# a second order ordinary differential equation to be solved by method of variation of parameters

how to solve $$x^2y"-2x(1-x)y'+2(x+1)y=x^3$$ by method of variation of parameters. how do you find solution of the above equation? iam familiar with method of variation of parameters but dont know how to find $$y_1$$ and $$y_2.$$ please help.
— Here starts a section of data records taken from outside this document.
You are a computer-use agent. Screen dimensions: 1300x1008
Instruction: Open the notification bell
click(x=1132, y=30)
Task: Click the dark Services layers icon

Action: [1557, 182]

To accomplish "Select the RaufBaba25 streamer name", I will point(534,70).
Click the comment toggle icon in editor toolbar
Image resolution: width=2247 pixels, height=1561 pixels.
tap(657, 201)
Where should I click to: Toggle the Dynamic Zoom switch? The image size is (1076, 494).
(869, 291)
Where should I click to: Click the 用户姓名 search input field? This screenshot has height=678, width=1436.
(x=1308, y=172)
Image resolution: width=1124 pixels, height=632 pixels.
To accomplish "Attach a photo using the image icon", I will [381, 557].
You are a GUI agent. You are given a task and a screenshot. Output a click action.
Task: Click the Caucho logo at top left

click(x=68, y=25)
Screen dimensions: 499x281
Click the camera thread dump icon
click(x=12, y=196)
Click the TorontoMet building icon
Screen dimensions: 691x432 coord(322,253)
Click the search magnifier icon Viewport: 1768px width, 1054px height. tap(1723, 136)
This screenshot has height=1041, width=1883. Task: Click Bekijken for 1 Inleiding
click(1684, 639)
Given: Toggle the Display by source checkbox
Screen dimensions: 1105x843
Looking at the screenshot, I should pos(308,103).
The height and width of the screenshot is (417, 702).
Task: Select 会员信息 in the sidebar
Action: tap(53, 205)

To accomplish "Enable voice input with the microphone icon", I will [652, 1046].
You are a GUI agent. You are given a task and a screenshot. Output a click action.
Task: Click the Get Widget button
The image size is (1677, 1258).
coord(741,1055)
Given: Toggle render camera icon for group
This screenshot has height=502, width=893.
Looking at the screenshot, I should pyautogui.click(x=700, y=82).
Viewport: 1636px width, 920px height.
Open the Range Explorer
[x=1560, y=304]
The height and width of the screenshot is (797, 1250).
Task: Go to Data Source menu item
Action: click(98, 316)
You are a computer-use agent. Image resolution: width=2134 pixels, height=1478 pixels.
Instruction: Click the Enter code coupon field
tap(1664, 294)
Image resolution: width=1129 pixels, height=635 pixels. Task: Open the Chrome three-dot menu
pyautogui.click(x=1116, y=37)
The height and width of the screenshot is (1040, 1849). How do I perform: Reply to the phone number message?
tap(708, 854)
• Welcome to MSE. For some basic information about writing mathematics at this site see, e.g., basic help on mathjax notation, mathjax tutorial and quick reference, main meta site math tutorial and equation editing how-to. Jan 3, 2021 at 10:23
• For to find $y_{1}$ and $y_{2}$ you need to solve the homogeneous-equation: $x^{2}y''-2x(1-x)y'+2(x+1)y=0$ for to solve this I think you can read here: mathworld.wolfram.com/Sturm-LiouvilleEquation.html since that we can re-write the homogeneous equation a: $\frac{d}{dx}\left(\frac{e^{2x}y'}{x^{2}}\right)+\frac{2e^{2x}(1+x)y}{x^{4}}=0$.
– user798113
Jan 3, 2021 at 10:32
• Note that a solution for the homogeneous equation is: $y_{1}=e^{-2x}(x-1)x^{2}$ and you can find the other solution using the Abel's formula: fac-staff.seattleu.edu/oliveras/web/teaching/DiffEq/Notes/…
– user798113
Jan 3, 2021 at 10:39
• Are you familiar with how to deal with equations with variable coefficients? Do you know the method of Frobenius? Jan 3, 2021 at 10:43
• anyone please solve this. Jan 3, 2021 at 12:10

You might first need to set an interval for $$x$$, as the equation degenerates as $$x\rightarrow 0$$.